Slashdot Mirror


Google's Search Appliance

An anonymous reader noted that Google is working on a Search Engine that you can install behind your corporate firewall for indexing your internal documents. It's a bit thin on information, but it looks like for as little (cough) as $20k, you can have your own google box. Not for everyone obviously ;)

10 of 250 comments (clear)

  1. article from C|Net here: by mESSDan · · Score: 4, Informative
    From C|Net.

    It's a little more indepth than the India times article.

    --

    -- Dan
  2. Ouch. Try HTDIG. by Kozz · · Score: 3, Informative

    Yes, quite CLEARLY it's only for those who've got some cash to blow. If you've got a modest-sized Intranet site, I would highly recommend htDig. I've installed and configured it in several places and it works like a charm. Best of all, it's GPLed! Sure, it doesn't have all the fancy matching algorithms used by Google, but it does a damned good job nonetheless.

    --
    I only post comments when someone on the internet is wrong.
  3. We're using it here...it rocks! by HRH+King+Lerxst · · Score: 4, Informative

    They just implemented this were I work, it's a vast improvement over what we had before. It even includes the cache and newsgroup features!!

    Two thumbs up!!

    --
    No one got beat up more often than the mimes of the old west!
  4. Re:Looking for a good internal search engine by pere · · Score: 3, Informative

    Try http://www.mnogosearch.org

    Brilliant search engine. It has parser for most file-formats (You can use pdf2txt to index your pdf-files). It even indexes your mp3's if you should happen to have some on your local net.

    Free (at least as in beer) for Unix. Binaries for Windows costs between $99 and $699.

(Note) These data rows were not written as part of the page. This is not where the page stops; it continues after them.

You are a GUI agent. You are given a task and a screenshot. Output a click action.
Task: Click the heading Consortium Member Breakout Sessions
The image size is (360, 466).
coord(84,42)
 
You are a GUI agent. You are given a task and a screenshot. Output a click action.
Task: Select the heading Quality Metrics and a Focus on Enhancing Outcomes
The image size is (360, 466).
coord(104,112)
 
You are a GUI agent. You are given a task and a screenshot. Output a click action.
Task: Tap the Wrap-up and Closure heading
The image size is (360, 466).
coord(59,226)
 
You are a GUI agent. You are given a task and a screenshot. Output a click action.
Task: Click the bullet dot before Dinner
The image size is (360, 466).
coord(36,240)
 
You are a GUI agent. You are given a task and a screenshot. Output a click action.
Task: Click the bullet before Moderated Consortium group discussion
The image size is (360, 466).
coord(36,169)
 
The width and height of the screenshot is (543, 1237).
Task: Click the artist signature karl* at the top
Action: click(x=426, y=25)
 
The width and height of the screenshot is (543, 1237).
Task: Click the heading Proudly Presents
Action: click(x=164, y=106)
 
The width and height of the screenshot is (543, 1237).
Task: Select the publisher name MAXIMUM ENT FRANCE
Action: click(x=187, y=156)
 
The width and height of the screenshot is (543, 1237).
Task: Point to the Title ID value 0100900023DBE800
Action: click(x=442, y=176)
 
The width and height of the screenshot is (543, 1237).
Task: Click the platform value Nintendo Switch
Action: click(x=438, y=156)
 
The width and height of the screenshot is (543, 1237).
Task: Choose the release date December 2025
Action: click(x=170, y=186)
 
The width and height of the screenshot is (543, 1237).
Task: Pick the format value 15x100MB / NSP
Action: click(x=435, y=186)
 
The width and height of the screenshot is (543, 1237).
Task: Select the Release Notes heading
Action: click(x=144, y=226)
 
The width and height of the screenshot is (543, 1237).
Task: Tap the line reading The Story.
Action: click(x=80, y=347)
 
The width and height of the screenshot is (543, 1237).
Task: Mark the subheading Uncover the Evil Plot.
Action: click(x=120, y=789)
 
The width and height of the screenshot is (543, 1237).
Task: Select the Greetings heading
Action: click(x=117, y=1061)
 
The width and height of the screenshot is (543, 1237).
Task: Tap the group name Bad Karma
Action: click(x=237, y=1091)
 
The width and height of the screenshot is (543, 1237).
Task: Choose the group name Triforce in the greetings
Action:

  5. Re:Looking for a good internal search engine by richieb · · Score: 5, Informative
    Try htDig. It does all these things and is free software. I used it on a corporate intranet in the past. Not as good as Google, but you can't argue with the price.

    --
    ...richie - It is a good day to code.
  6. Re:Why Google Can Be So Expensive... by PoiBoy · · Score: 4, Informative

    Actually, I've seen interviews in some business magazines with their CEO. In fact, they are slightly profitable and have been for a few years.

    --
    Sig (appended to the end of comments you post, 120 chars)
  7. Re:Google enters this market at the right time by jeffehobbs · · Score: 3, Informative

    Google searches .doc files.

    http://www.google.com/help/faq_filetypes.html

    1. What file types are returned in a Google search? There are 12 main file types searched by Google in addition to standard web formatted documents in HTML. The most common formats are PDF, PostScript, Microsoft Office formats:

    Adobe Portable Document Format (pdf)

    Adobe PostScript (ps)

    Lotus 1-2-3 (wk1, wk2, wk3, wk4, wk5, wki, wks, wku)

    Lotus WordPro (lwp)

    MacWrite (mw)

    Microsoft Excel (xls)

    Microsoft PowerPoint (ppt)

    Microsoft Word (doc)

    Microsoft Works (wks, wps, wdb)

    Microsoft Write (wri)

    Rich Text Format (rtf)

    Text (ans, txt) ~jeff

  8. Re:Didn't we know this all along? by neonstz · · Score: 3, Informative

    If you read the entire article you would know that there are two versions for sale, one small $20k box which can index up to 150,000 documents, and one "millions of millions" version which costs $250k.

    If a large company puts out all the revisions of all their documents it will be quite a lot of documents :). $250k is still quite cheap for something that will index all electronic documents the company has ever produced.

  9. Re:Search engine by gorilla · · Score: 3, Informative
    What a horrible script.

    No taint checking (What happens if 'q' contains ";rm -rf /;".

    No warnings.

    No proper formatting of HTML, on the output. If the grep matches "", then it's not going to display anything on netscape. You need to either strip tags, or force tag matches.

  10. Re:Ouch. Try HTDIG. by ghutchis · · Score: 3, Informative

    Actually, saying it doesn't have all the fancy matching algorithms isn't really fair.

    Granted, we can't implement Google's patented things, but that's not to say we don't come close.

    Indexing the text of links to documents? Yes.
    http://www.htdig.org/attrs.html#description_fact or

    Keeping track of the weight of links pointing to a document? Yes.
    http://www.htdig.org/attrs.html#backlink_factor

    Probably the big "missing link" is a proximity weighting. Interested? Help is always welcome!

    -Geoff